# [実施課題]
「You are a computer-use agent. The」を含む行から始め、「(x=301, y=95)」を含む行までの記録を、「swatch」を「legend item」に置き換え、ほかは変えずに書き直しなさい。画像は答えに含めないこと。

# [処理用データ]
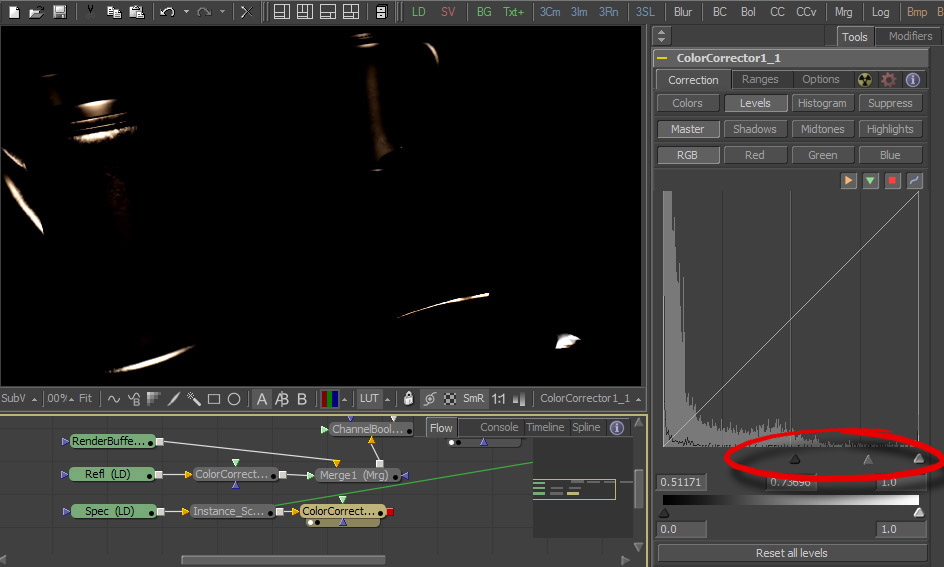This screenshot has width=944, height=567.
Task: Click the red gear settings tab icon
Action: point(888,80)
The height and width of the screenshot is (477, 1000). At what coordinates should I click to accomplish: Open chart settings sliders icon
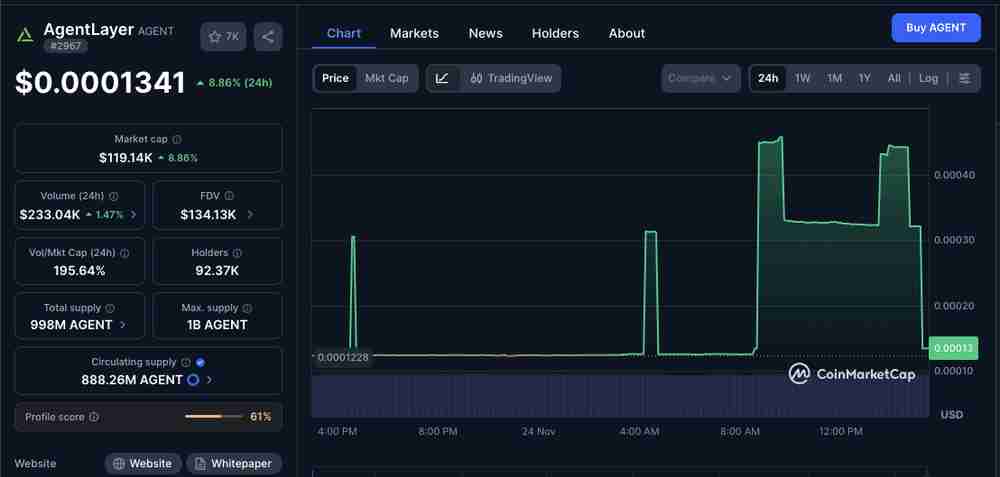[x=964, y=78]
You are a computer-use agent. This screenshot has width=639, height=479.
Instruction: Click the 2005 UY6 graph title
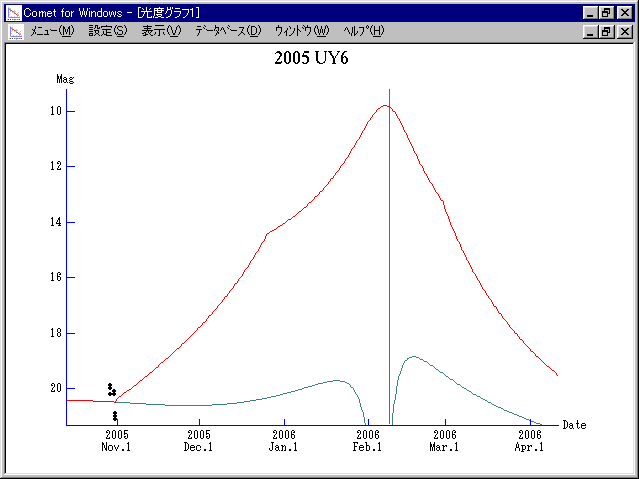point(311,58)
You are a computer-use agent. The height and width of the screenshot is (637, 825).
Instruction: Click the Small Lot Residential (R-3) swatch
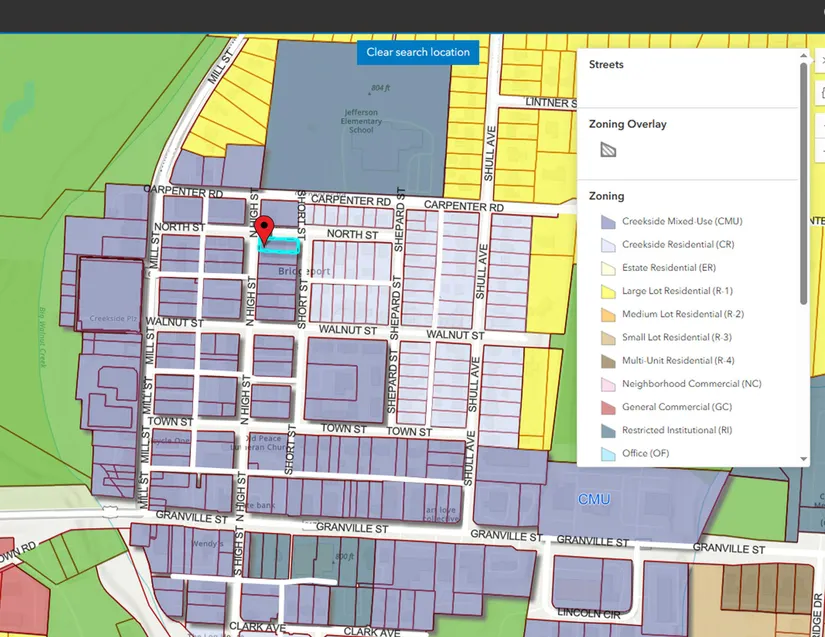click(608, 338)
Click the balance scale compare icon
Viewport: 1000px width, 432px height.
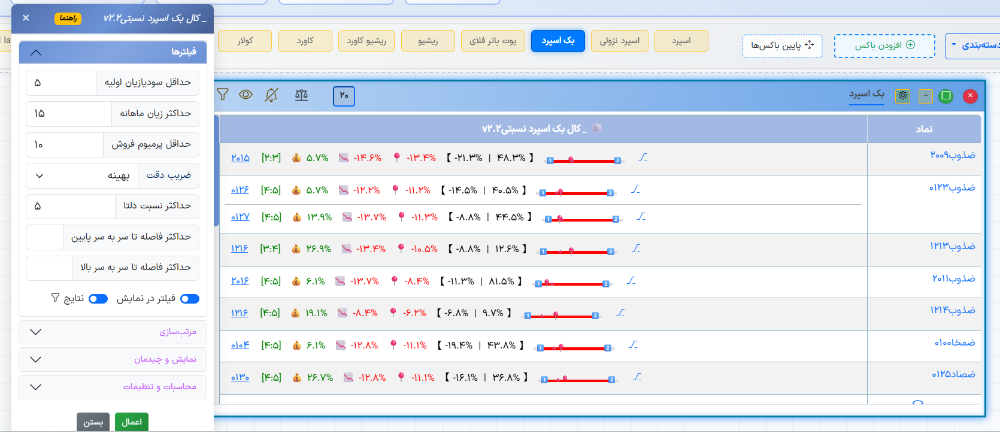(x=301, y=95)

* * *

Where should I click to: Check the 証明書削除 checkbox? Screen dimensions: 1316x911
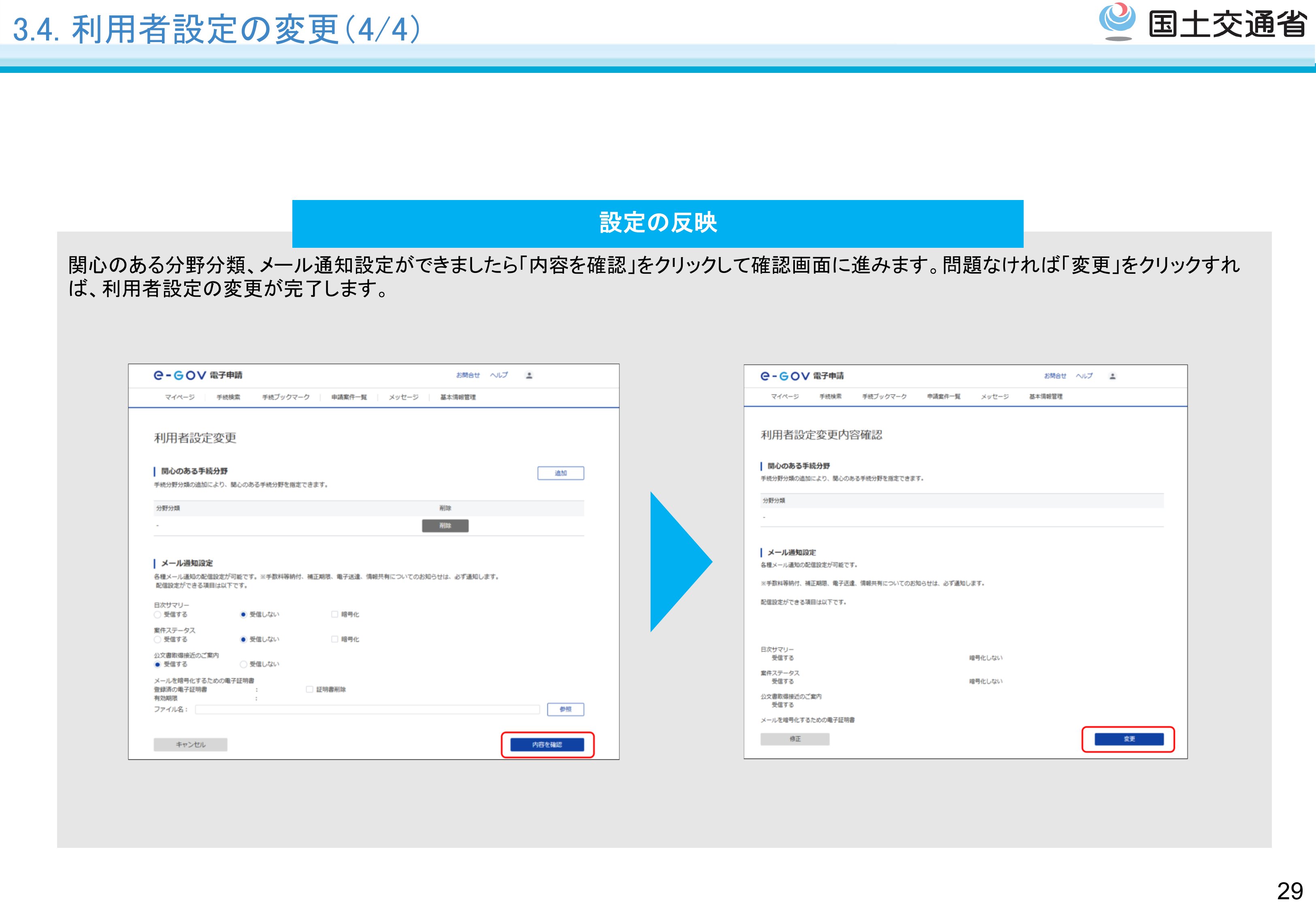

# [練習問題解答]
You are a computer-use agent. The height and width of the screenshot is (637, 825).
Instruction: Click the Small Lot Residential (R-3) legend item
click(608, 338)
Click the balance scale compare icon
Viewport: 1000px width, 432px height.
(x=301, y=95)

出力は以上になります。